B.M. - PONTEVEDRA
Aunque para la canción 20 años no son nada, treinta años en la vida de un concello, y además en democracia, es tiempo más que suficiente para que sus gobernantes digan que "pasamos de ser políticos de bache y farola a encargarnos de todo. Pasamos al extremo contrario, ahora ya nada nos es ajeno y afrontamos políticas ambientales, de empleo, de inserción social, etc". Es la constatación que hace Carlos Fernández Castro, presidente de la Fegamp y munícipe desde hace tres décadas.
Con unos ciudadanos cada vez más exigentes, los concellos afrontan dos grandes retos: la amenaza que para la autonomía local suponen las competencias y aspiraciones de otras administraciones y el déficit de financiación que merma la cobertura y calidad de los servicios que presta cuando no, directamente, los aboca a su desaparición.

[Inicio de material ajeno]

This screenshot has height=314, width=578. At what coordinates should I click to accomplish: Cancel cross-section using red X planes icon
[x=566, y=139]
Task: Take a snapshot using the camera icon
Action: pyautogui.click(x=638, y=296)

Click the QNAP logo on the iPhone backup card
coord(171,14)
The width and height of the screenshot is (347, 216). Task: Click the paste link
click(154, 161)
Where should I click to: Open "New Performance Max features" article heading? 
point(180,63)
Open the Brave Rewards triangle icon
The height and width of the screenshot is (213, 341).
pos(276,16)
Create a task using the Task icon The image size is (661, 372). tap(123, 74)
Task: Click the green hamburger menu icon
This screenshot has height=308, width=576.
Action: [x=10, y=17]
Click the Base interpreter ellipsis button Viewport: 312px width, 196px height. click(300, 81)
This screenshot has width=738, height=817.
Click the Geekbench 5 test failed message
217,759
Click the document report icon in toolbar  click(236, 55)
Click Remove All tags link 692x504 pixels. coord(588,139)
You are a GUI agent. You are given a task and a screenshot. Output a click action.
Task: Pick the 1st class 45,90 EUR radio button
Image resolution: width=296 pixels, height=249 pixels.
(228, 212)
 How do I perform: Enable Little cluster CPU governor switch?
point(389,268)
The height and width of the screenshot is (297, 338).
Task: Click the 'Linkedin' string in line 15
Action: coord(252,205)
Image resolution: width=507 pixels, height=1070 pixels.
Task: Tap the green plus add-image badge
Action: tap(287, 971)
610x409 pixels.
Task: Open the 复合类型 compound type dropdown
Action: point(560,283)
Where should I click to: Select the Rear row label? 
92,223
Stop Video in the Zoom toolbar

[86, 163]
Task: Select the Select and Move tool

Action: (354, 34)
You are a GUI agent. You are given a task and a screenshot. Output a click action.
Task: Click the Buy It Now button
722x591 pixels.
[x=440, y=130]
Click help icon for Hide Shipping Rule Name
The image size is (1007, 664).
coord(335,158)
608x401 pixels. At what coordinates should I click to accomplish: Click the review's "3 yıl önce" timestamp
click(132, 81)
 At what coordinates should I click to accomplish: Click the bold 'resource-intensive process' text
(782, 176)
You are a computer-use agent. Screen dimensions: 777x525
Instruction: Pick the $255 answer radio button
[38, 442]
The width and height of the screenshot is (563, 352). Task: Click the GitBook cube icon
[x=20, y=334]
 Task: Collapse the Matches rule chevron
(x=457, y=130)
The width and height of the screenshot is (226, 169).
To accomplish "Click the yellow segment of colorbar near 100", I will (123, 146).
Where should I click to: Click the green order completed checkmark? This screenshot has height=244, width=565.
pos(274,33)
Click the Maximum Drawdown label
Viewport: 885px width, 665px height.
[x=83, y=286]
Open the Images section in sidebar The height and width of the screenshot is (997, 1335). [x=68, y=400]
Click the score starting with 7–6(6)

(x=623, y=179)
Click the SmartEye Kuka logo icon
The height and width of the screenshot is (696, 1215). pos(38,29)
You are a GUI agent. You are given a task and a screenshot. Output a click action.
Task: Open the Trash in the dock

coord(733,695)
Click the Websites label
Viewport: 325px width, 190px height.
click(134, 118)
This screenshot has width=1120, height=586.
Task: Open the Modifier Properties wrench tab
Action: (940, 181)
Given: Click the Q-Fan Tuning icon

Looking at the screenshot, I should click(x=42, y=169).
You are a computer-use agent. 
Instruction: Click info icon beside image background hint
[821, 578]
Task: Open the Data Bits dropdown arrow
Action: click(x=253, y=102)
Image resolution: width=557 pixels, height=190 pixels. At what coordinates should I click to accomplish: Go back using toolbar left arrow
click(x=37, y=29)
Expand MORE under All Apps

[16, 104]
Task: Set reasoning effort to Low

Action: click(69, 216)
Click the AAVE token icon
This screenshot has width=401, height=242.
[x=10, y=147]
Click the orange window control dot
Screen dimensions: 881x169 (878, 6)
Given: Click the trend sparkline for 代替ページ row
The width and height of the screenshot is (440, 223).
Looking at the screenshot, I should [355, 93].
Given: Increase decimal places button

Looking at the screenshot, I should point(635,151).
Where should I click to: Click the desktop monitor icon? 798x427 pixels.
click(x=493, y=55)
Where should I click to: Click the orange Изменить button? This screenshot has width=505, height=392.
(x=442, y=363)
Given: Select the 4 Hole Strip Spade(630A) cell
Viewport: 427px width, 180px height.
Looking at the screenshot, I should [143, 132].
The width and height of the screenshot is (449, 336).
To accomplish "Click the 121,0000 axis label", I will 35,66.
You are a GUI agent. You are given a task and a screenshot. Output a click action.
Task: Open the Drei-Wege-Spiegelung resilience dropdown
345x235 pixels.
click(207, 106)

Unas jornadas sobre municipalismo que organiza el PSdeG-PSOE permitirá, entre ayer y hoy, hacer una evaluación de la aportación de los gobiernos locales a la democracia. Una evaluación que se salda de manera diferente en función del color político de los gobernantes, pues tal como recalca el presidente de la Fegamp "sí hay diferencias" y están definidas "por cómo y en qué se gasta el dinero".
Para Fernández Castro, los concellos son una auténtica "escuela de democracia". No en vano, enumera, la proximidad del ciudadano a esta administración le permite ser partícipe directo y observador de primera línea de las actuaciones de sus gobernantes, a los que tratan de tú a tú, aplaude y corrige. "Es la esencia de la democracia: participación directa, conexión permanente".